To the editor:
Minnesota hunters are for the most part, homeless people. Those of us who cherish pheasant, duck, turkey and deer hunting in agricultural areas are seeing fewer opportunities for access each year. Our land-owning relatives are getting older or dying, these lands are going on auction blocks, CRP is being pulled out for row cropping and what habitat is left (private and public) is being hit hard by hunters looking for a place to call home.
However, some hope was seen last fall with the opening of Minnesota’s first Walk-In Access (WIA) program with about 9,000 acres and 90 new properties available for public hunting. Funding for 2012 has already been received by the DNR from the 2008 Federal Farm Bill and will provide 25,000 acres with about 250 more public hunting areas averaging 100 acres apiece in southwest Minnesota.
Now for the bad news. Minnesota’s walk-in access program comes to a screeching halt in 2013, since the third year of federal funding has been eliminated in Washington, D.C. by the U.S. House and Senate.

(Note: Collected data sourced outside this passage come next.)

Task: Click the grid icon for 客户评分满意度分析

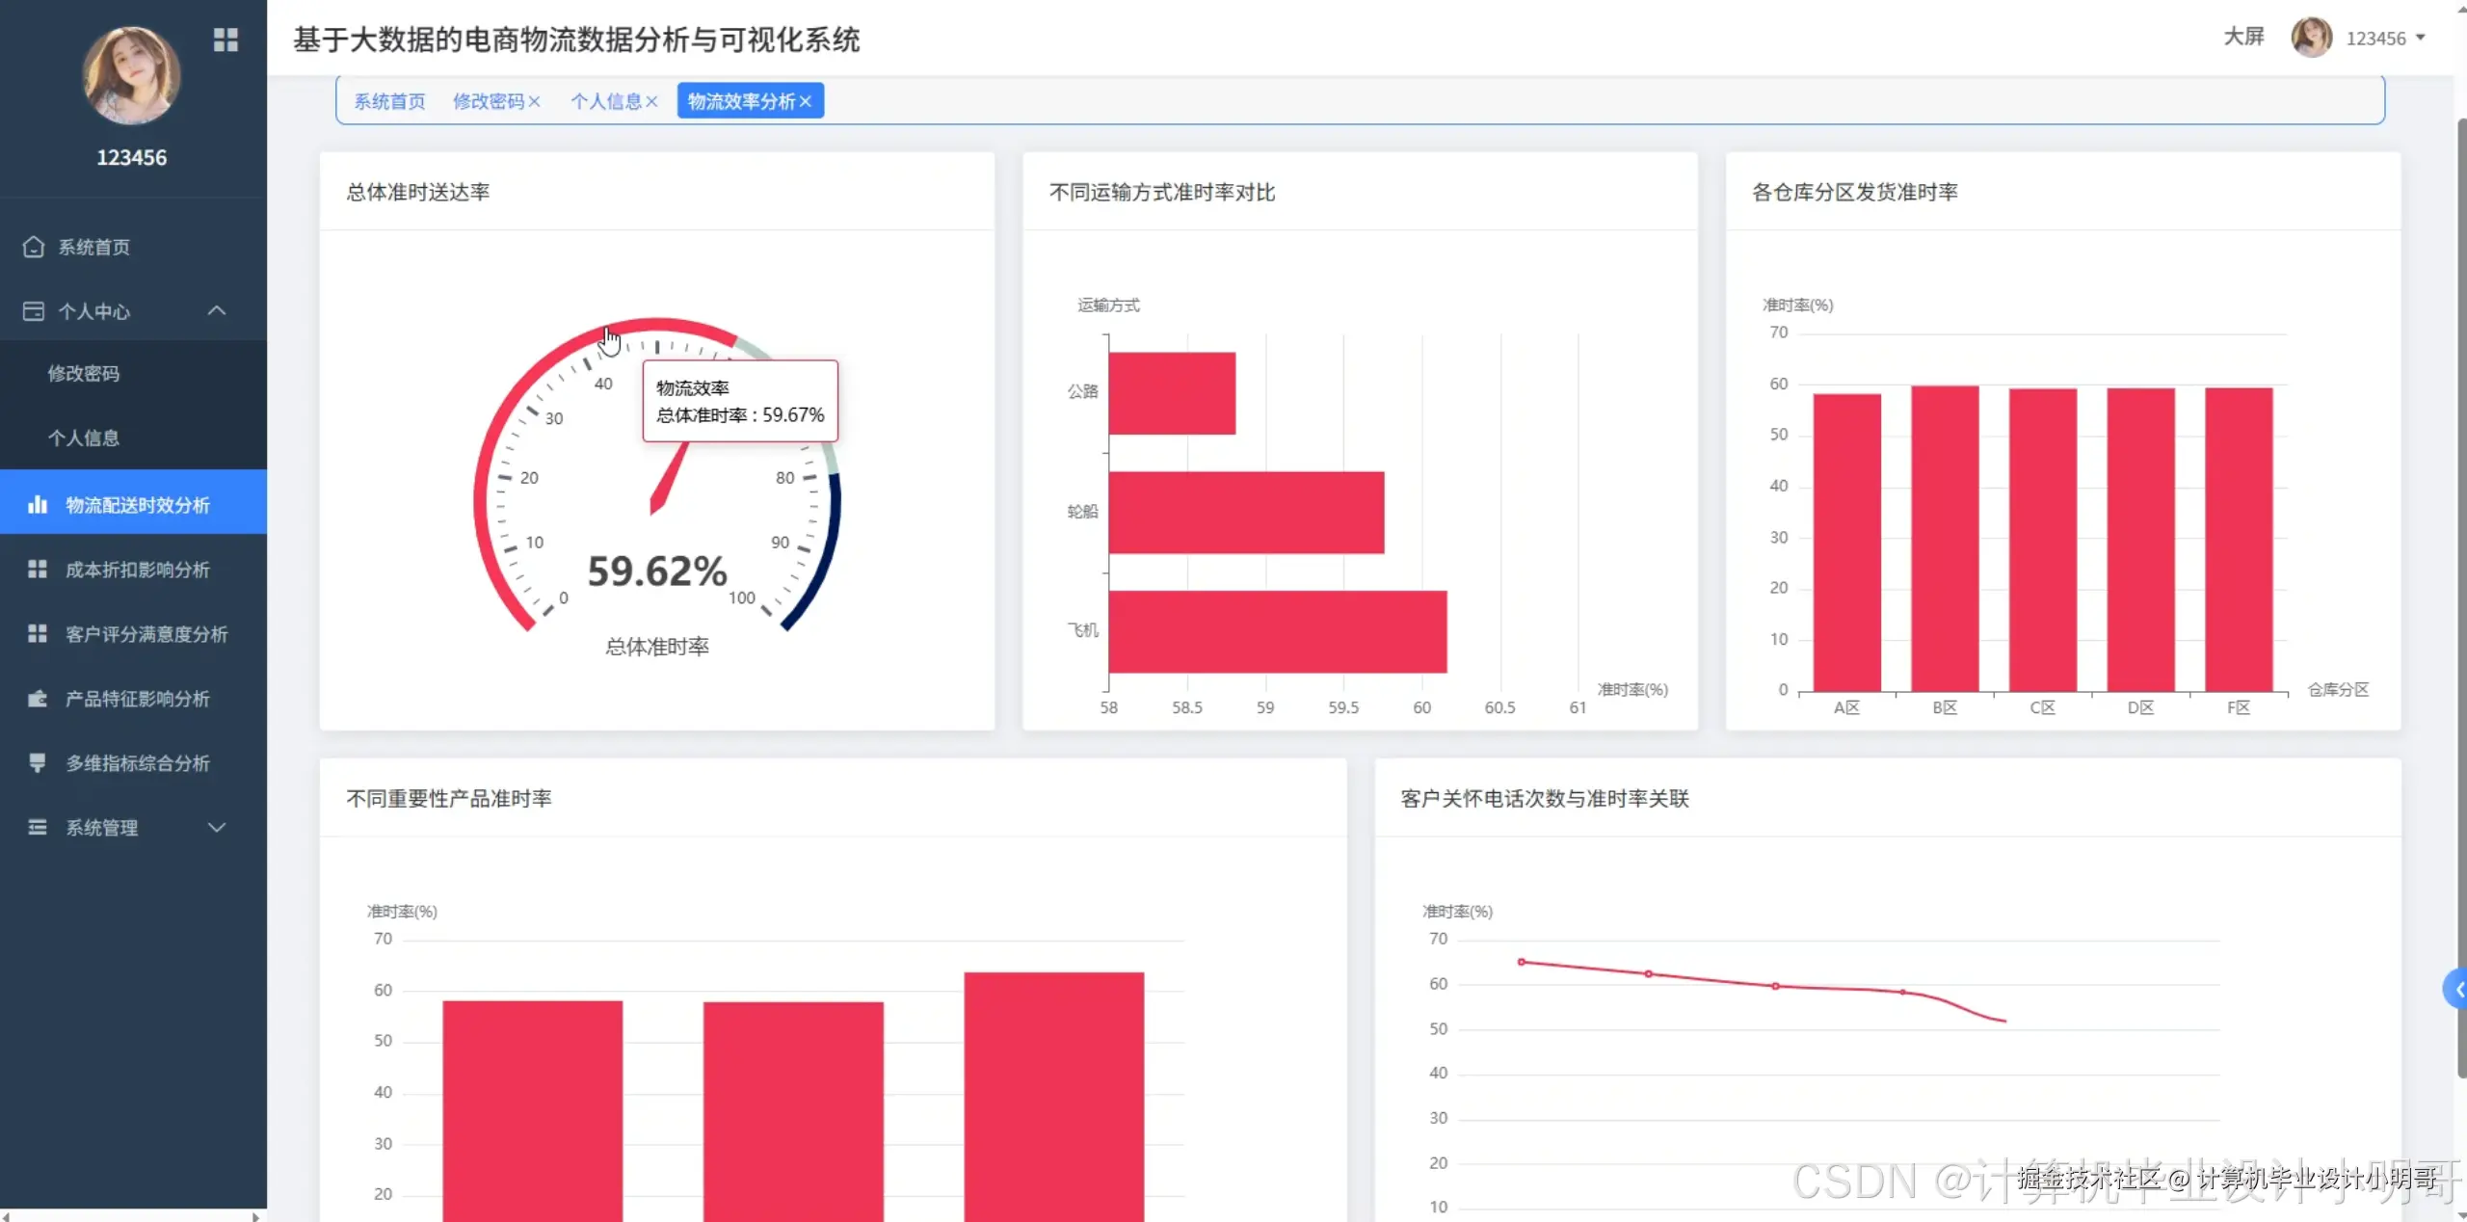Action: tap(38, 633)
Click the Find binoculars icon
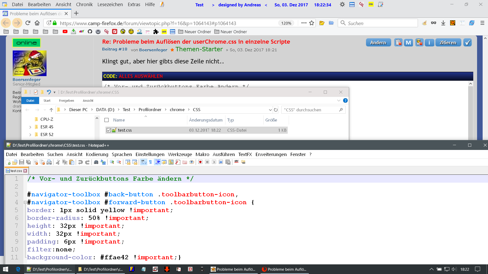 pos(96,162)
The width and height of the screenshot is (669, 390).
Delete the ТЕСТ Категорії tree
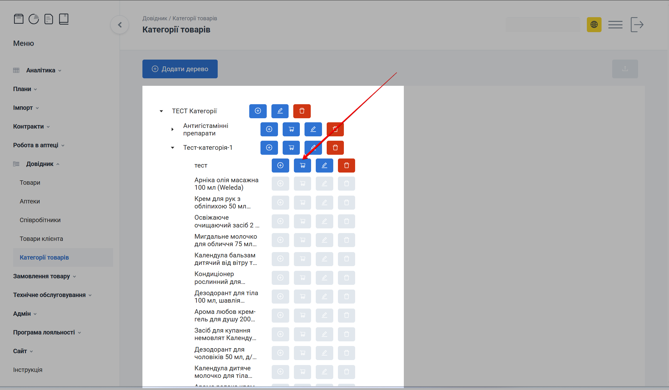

At a time when participation in the outdoors is being challenged by mind- entranced youth huddled over their Smart Phones, X-Boxes, Wii, and assorted computer games, it is up to us adults to work with legislators to see if this access program for the public’s benefit will continue.
With the Legislature’s help, it may boil down to creating a new stamp for the price of a $10 or $12 box of shells in order to keep 25,000 acres and 250 new public hunting areas in the growing black desert of our farmland areas. This stamp would be optional; only those who want access to these walk-in areas would pay for the stamp in order to hunt these lands.
There are positive opportunities for Minnesota’s hunters in having a WIA program. Think it over, is it worth a box of shells?
Kevin Auslund
Eden Prairie, MN
(First printed as a commentary of Outdoor News, February 3, 2012 issue.)